[Task to carry out] Continue the article about COVID-19 booster shots being moved up, picking up after its last line.

[Reading text]
____________

COVID-19 booster shots moved up for some
Southwestern Public Health announced Thursday, May 13, that some high-risk health-care, long-term care and retirement home workers and emergency medical first responders would be eligible to receive their second COVID-19 vaccine booster shot sooner than originally expected.
Starting Friday, those at a heightened risk of being infected by COVID-19 could seek their booster shots sooner than four months after their first immunization because of an increased and steady supply of vaccine to Ontario, the health unit stated.
Those eligible are “strictly restricted” to the following:
- All hospital and acute care staff in frontline roles with COVID-19 patients and/or with a highest-risk of exposure to COVID-19, including nurses and personal support workers and those performing aerosol-generating procedures
- Critical care units
- Emergency departments and urgent care departments
- COVID-19 medical units
- Code blue teams, rapid response teams
- General internal medicine and other specialties involved in the direct care of COVID-19 positive patients
- All patient-facing healthcare workers involved in the COVID-19 response
- COVID-19 specimen collection centres (e.g. Assessment Centres, community COVID-19 testing locations)
- Teams supporting outbreak response (e.g. Infection Prevention and Control teams supporting outbreak management, inspectors in the patient environment, redeployed healthcare workers supporting outbreaks or staffing crisis in congregate living settings)

____________

[Data shown]
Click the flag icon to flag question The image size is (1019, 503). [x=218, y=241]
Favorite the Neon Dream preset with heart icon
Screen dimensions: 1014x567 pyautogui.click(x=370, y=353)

____________

[Exercise answer]
- COVID-19 vaccine clinics and mobile immunization teams
- Mobile testing teams
- COVID-19 isolation centres
- COVID-19 laboratory services
- Current members of Ontario’s Emergency Medical Assistance team who may be deployed at any time to support an emergency response
- Medical First Responders
- ORNGE air ambulance
- Paramedics
- Firefighters providing medical first response as part of their regular duties
- Police and special constables providing medical first response as part of their regular duties
- Community healthcare workers serving specialized populations
- Needle exchange/syringe programs and supervised consumption and treatment services
- Indigenous health care service providers such as Aboriginal Health Access Centres, Indigenous Community Health Centres, Indigenous Interprofessional Primary Care Teams, and Indigenous Nurse Practitioner-Led Clinics
- Long-Term Care and Retirement Home workers, including nurses, personal support workers, and essential caregivers
- Individuals working in Community Health Centres serving disproportionally affected communities and/or communities experiencing the highest burden of health, social, and economic impacts from COVID-19
- Critical healthcare workers in remote and hard-to-access communities (e.g. sole practitioners)
- Home and community care healthcare workers, including nurses and personal support workers caring for recipients of chronic homecare and seniors in congregate living facilities or providing hands-on care to COVID-19 patients in the community
Those eligible will be provided instructions from their workplace or care setting for how to re-schedule their second dose appointment.